Si tratta in sostanza:


- di attività sostenute in vista dell'inizio del processo di quotazione e ad esso finalizzate tra cui vi rientrano l'implementazione e l'adeguamento del sistema di controllo di gestione, l'assistenza all'impresa nella redazione del piano industriale, il supporto all'impresa in tutte le fasi del percorso funzionale alla quotazione nel mercato di riferimento;

- attività fornite durante la fase di ammissione alla quotazione e finalizzate ad attestare l'idoneità della società all'ammissione medesima e alla successiva permanenza sul mercato;

- attività necessarie per collocare presso gli investitori le azioni oggetto di quotazione;

- attività finalizzate a supportare la società emittente nella revisione delle informazioni finanziarie storiche o prospettiche e nella conseguente preparazione di un report, ivi incluse quelle relative allo svolgimento della due diligence finanziaria;

- attività di assistenza della società emittente nella redazione del documento di ammissione e del prospetto o dei documenti utilizzati per il collocamento presso investitori qualificati o per la produzione di ricerche così come definite nell'articolo 3 comma 1 numeri 34 e 35 del regolamento UE n. 597/2014;

- attività riguardanti le questioni legali, fiscali e contrattualistiche inerenti alla procedura di quotazione quali, tra gli altri, le attività relative alla definizione dell'offerta, la disamina del prospetto informativo o documenti di ammissione o dei documenti utilizzati per il collocamento presso investitori qualificati, la due diligence legale o fiscale e gli aspetti legati al governo dell'impresa;

- attività di comunicazione necessarie a offrire la massima visibilità della Società a divulgare l'investment case tramite interviste, comunicati stampa, eventi e presentazioni alla comunità finanziaria.

L'accesso al credito d'imposta avviene tramite presentazione di apposita istanza in via telematica nel periodo compreso tra il 1° ottobre dell'anno in cui è stata ottenuta la quotazione e il 31 marzo dell'anno successivo.
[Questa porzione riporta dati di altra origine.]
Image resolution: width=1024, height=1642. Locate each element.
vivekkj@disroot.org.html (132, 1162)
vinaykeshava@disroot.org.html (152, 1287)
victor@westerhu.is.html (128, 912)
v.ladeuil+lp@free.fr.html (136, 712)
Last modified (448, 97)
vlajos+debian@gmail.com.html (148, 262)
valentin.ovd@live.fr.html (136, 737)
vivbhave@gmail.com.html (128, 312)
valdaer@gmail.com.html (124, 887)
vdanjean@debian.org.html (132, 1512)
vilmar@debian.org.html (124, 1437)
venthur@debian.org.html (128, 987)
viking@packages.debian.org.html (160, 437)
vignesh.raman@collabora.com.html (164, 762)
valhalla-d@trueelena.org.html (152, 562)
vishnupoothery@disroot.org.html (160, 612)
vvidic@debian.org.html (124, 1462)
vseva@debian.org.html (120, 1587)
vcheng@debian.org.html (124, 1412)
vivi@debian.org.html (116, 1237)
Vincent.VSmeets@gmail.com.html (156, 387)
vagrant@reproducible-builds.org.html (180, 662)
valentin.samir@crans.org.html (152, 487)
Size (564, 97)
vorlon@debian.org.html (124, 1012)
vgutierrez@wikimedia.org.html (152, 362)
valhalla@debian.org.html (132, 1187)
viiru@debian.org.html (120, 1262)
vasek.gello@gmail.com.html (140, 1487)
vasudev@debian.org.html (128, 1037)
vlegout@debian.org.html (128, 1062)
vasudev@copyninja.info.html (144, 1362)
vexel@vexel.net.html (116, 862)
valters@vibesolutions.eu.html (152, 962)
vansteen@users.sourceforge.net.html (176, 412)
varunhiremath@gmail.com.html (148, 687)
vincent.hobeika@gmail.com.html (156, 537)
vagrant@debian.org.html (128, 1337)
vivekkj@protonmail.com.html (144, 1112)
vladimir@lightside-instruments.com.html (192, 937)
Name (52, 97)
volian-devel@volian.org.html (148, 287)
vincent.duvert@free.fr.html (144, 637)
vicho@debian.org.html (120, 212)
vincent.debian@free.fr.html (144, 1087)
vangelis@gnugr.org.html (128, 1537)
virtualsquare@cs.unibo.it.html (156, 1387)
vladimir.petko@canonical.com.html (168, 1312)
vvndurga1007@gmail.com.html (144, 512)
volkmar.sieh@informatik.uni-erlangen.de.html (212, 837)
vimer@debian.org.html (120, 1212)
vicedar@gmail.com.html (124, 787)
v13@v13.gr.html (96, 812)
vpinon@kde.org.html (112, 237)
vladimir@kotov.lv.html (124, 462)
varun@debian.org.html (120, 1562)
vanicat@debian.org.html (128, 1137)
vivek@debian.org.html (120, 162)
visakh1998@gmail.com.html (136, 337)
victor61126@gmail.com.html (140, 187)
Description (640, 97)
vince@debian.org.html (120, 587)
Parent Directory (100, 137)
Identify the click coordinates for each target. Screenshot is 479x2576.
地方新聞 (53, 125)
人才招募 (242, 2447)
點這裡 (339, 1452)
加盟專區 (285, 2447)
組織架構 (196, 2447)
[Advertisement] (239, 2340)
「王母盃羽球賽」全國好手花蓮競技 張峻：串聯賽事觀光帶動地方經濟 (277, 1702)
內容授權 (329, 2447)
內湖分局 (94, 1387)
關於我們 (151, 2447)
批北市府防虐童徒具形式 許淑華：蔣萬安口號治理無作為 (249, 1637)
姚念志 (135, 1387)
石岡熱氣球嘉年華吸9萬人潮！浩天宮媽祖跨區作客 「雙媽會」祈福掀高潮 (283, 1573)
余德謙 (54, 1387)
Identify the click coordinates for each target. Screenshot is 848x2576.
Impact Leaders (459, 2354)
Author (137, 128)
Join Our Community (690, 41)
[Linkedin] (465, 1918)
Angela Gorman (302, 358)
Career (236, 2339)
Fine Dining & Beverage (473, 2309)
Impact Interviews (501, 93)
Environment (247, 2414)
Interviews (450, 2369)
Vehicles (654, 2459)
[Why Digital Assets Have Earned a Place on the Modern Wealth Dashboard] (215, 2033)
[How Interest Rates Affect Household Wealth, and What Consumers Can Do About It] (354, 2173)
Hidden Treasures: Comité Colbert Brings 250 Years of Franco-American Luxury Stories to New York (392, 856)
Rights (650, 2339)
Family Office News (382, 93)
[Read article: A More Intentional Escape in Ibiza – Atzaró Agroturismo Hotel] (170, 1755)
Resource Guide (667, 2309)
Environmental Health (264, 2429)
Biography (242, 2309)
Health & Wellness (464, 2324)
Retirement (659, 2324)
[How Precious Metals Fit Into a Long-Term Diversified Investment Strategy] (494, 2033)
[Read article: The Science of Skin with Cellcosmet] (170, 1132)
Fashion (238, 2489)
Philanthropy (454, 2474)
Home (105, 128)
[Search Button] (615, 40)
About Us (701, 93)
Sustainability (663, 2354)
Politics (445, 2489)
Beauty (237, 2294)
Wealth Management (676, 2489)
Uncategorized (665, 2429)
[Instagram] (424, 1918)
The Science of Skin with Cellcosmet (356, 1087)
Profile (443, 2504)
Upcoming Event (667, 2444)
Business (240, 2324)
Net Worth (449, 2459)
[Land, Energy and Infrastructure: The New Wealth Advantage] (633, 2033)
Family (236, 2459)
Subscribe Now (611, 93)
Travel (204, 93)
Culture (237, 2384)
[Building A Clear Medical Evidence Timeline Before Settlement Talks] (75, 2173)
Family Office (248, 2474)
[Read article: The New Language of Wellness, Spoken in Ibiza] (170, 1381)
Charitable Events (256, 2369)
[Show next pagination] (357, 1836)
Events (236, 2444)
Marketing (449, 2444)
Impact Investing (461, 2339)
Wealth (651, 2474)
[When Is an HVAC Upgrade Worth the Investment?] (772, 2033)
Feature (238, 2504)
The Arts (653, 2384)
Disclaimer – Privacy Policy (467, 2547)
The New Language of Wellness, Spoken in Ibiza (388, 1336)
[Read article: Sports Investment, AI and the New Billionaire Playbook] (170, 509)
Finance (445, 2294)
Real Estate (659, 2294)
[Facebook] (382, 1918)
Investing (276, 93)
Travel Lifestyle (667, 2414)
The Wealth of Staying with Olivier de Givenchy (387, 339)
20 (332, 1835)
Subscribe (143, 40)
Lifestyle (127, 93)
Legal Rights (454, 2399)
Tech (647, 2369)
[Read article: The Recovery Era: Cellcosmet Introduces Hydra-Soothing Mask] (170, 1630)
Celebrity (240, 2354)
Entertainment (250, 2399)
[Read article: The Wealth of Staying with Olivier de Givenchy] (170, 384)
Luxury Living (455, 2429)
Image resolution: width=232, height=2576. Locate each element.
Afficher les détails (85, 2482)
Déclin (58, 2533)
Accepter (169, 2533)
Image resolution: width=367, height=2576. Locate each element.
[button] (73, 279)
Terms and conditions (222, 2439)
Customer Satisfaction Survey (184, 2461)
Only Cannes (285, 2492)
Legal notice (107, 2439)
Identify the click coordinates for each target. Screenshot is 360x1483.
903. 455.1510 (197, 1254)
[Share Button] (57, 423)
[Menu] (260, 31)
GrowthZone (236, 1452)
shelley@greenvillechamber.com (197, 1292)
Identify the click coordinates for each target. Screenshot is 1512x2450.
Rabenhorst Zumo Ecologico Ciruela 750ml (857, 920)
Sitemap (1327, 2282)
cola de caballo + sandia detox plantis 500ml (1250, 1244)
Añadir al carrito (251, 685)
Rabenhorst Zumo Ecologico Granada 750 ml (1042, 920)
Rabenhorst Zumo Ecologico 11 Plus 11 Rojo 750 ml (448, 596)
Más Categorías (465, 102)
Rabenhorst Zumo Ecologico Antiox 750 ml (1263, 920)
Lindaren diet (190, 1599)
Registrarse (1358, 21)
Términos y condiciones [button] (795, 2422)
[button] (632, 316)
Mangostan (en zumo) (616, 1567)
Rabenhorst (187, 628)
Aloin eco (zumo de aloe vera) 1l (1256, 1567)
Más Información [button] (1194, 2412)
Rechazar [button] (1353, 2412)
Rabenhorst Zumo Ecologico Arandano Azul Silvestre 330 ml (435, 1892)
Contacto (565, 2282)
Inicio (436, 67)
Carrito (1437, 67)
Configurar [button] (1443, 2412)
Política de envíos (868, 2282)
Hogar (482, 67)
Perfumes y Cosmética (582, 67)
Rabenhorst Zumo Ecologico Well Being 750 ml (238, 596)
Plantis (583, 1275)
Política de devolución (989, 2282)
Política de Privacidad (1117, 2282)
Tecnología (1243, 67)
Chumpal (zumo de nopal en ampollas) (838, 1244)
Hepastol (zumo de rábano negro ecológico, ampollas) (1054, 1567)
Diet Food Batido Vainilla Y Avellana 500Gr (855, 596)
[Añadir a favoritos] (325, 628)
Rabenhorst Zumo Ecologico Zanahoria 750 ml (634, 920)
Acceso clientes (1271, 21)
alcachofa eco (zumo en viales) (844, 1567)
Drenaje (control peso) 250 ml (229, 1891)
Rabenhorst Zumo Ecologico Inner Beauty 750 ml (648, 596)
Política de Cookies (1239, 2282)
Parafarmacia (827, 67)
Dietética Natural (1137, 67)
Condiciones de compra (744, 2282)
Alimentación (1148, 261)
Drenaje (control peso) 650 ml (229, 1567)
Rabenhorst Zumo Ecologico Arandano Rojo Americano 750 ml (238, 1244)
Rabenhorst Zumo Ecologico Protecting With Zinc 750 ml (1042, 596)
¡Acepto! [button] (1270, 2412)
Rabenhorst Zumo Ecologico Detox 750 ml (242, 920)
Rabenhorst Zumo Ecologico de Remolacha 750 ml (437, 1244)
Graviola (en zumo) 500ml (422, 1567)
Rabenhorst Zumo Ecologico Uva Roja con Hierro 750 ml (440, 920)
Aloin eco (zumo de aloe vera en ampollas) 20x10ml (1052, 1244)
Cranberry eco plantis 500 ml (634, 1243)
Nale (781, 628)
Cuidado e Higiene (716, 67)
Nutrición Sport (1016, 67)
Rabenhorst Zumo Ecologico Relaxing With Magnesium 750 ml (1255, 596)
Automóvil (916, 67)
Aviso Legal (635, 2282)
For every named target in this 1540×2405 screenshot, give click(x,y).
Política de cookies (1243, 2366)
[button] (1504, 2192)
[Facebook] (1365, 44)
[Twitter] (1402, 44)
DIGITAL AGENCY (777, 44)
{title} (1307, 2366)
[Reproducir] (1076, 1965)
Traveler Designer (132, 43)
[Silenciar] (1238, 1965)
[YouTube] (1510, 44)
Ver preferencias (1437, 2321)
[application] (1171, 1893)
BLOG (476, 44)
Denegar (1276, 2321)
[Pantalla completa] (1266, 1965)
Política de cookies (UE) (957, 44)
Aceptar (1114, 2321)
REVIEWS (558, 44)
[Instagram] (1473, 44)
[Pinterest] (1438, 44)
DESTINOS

Entro i successivi trenta giorni dal termine ultimo previsto per l'invio delle istanze, la Direzione Generale per la politica industriale, la competitività e le PMI, del Ministero, previa verifica dei requisiti previsti, determina la percentuale massima del credito d'imposta e comunica alle PMI il riconoscimento ovvero l'eventuale diniego dell'agevolazione, e nel caso di accoglimento, l'importo del credito spettante.

Il credito d'imposta può essere utilizzato solo in compensazione ai sensi dell'articolo 17 del decreto legislativo 9 luglio 1997, n. 241, con decorrenza dal decimo giorno lavorativo del mese successivo a quello in cui è stata comunicata la concessione alla società.

Il credito d'imposta deve essere indicato nella dichiarazione dei redditi relativa al periodo d'imposta in corso alla data della comunicazione di concessione dell'agevolazione e nella dichiarazione dei redditi dei periodi di imposta successivi fino a quello in cui se ne conclude l'utilizzo.

I costi per le attività necessarie per arrivare alla quotazione rappresentano spesso un deterrente per le PMI e questa agevolazione quindi tende proprio a favorire questo processo di accesso ai mercati regolamentati.

A ben vedere poi le modalità sopra descritte per ottenere e per usufruire del credito d'imposta sono sufficientemente agevoli e non richiedono un impegno particolarmente gravoso.